• SOURCE TEXT:
----------

Couch your answer in positive terms
One of the cardinal rules of interviewing is: Never badmouth any employer or person. At the same time, you don’t want to leave the impression that there’s anything wrong with your abilities or personality.
Therefore, it’s essential to couch your answer in positive terms—you’re not leaving a negative situation; instead, you’re moving towards a better opportunity.
Be sure, however, that whatever factors you mention as constituting a better opportunity for you are available with the potential employer and not available at your present job.
Such factors might include:
- More sophisticated work
- Broader experience
- A chance to use your unique skills
- Better training
- Opportunity for growth and advancement and the like
Other valid reasons to seek a job change are relocation or a need for a more flexible work schedule (but emphasize your willingness and ability to do what it takes to get the job done).

----------

(Collection entries)
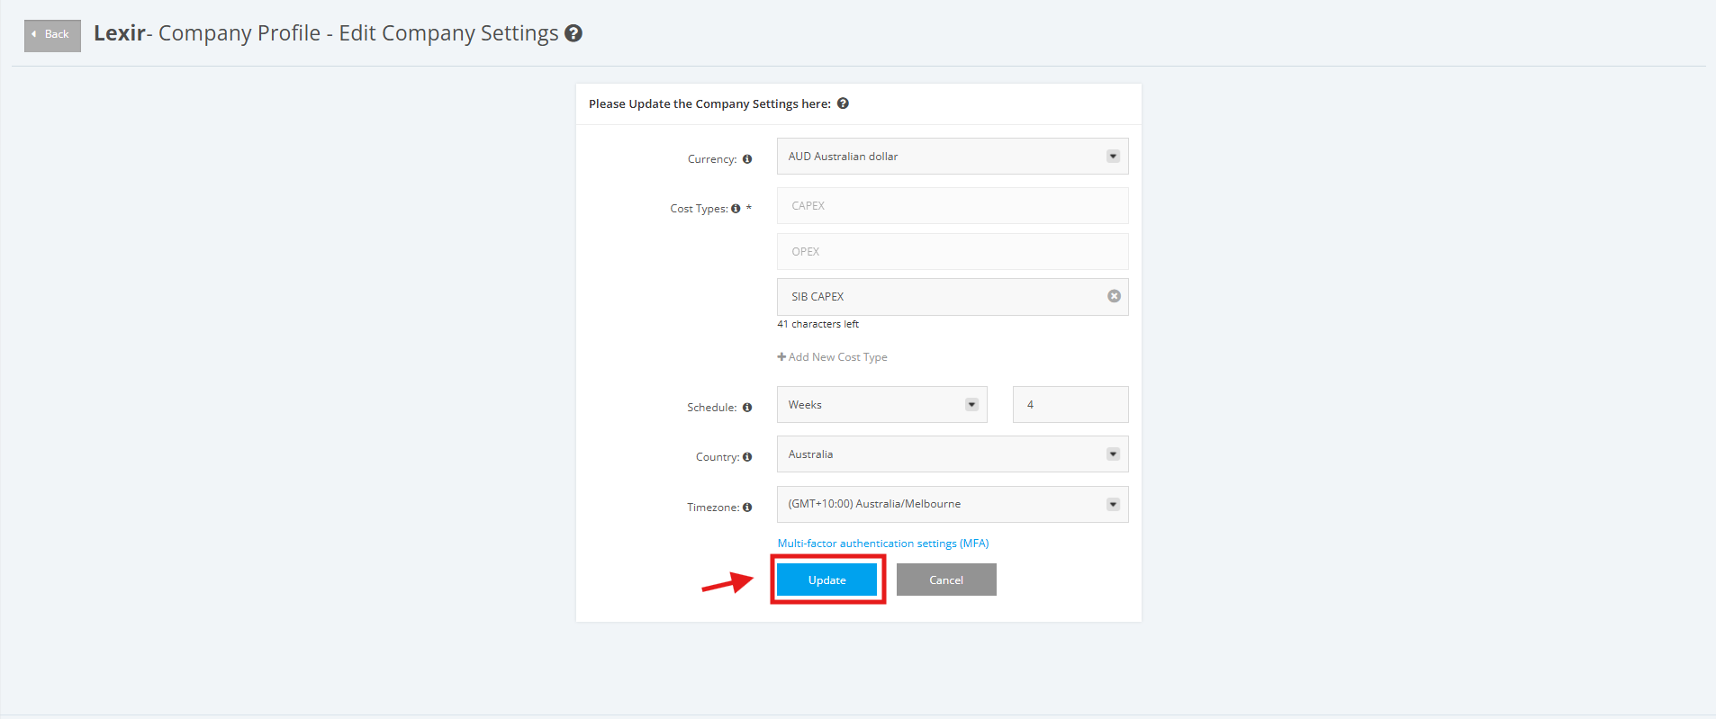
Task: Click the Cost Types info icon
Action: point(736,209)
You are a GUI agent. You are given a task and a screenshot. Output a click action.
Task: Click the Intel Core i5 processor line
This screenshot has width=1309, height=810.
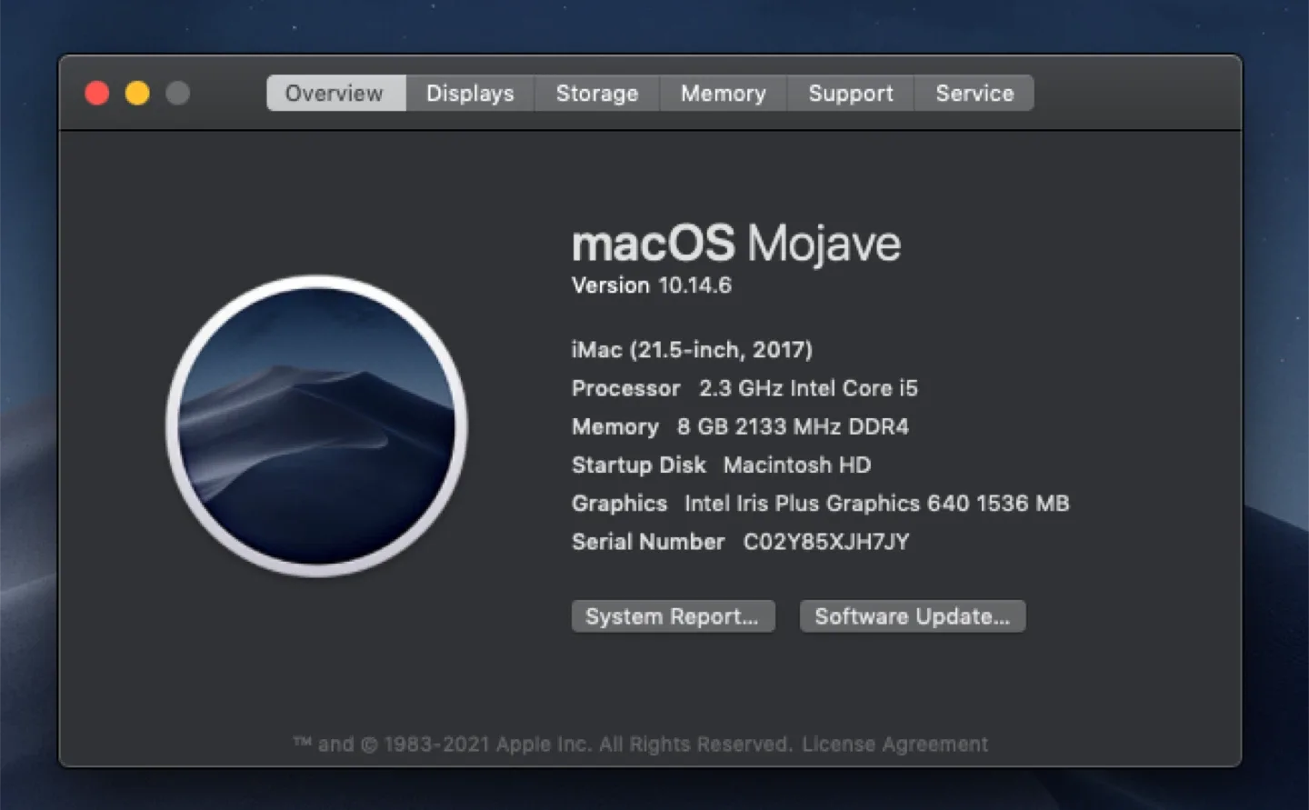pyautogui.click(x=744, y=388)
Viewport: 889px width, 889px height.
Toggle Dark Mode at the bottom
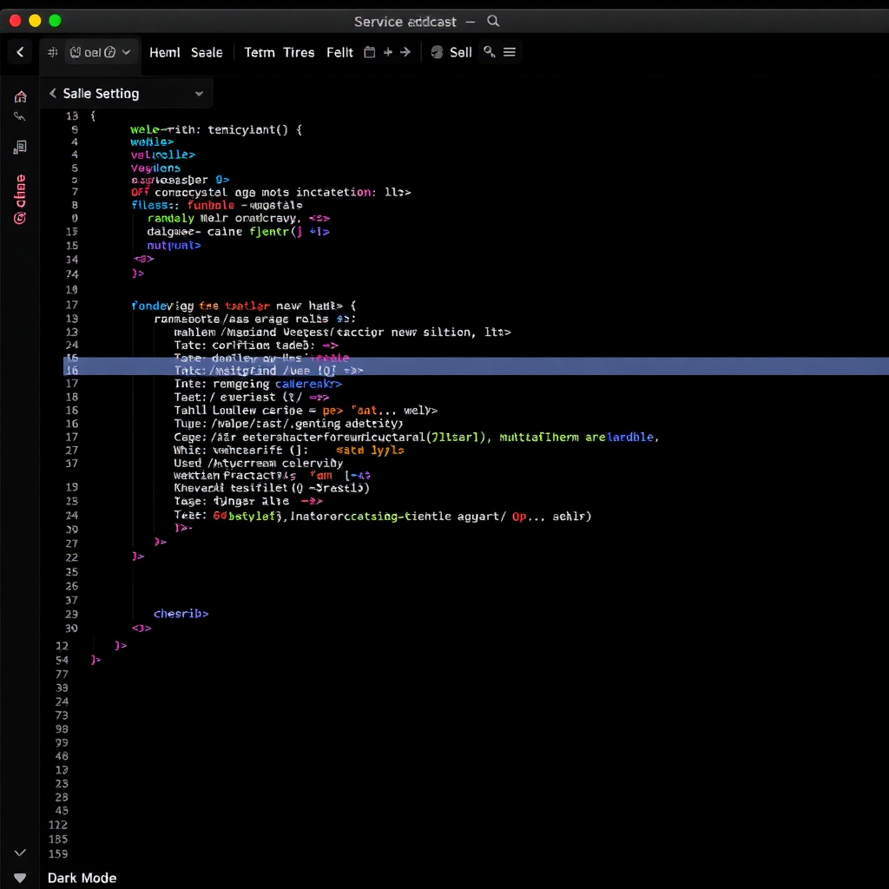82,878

----------

• PROBLEM REQUIREMENTS: Continue the text on framing your reasons for leaving a job in positive terms, starting after its last sentence.

• ANSWER TO THE EXERCISE:
Don’t say you’re seeking a lifestyle change. That translates as “I don’t want to work very hard.“
Customize your answer
Tailor your answer to the particular situation. Demonstrate how the position you’re interviewing for is a better fit for you than your current job.
If you’re attempting to move to a smaller organization than your present employer, you can say that you’re seeking more hands-on experience with responsibility for a matter from start to finish or a wider variety of work than is available with your present employer.
Conversely, if seeking to move to a larger company environment, you might be looking for broader experience or gaining a particular type of expertise.
If interviewing with a boutique company, you can say that the potential employer is one of the best in its particular field.
Explain the circumstances
If you’re unemployed, make sure you and your previous employer give the same story for your move.
If you lost your job due to a merger, sale, or reorganization, explain the circumstances.
If you were laid off, or you’re company appears to be suffering economically, state the situation matter-of-factly. Be honest about it. Downsizing is a fact of life in this market and doesn’t necessarily reflect badly upon you.
The important thing is to keep it positive and demonstrate what value you can bring to the new job.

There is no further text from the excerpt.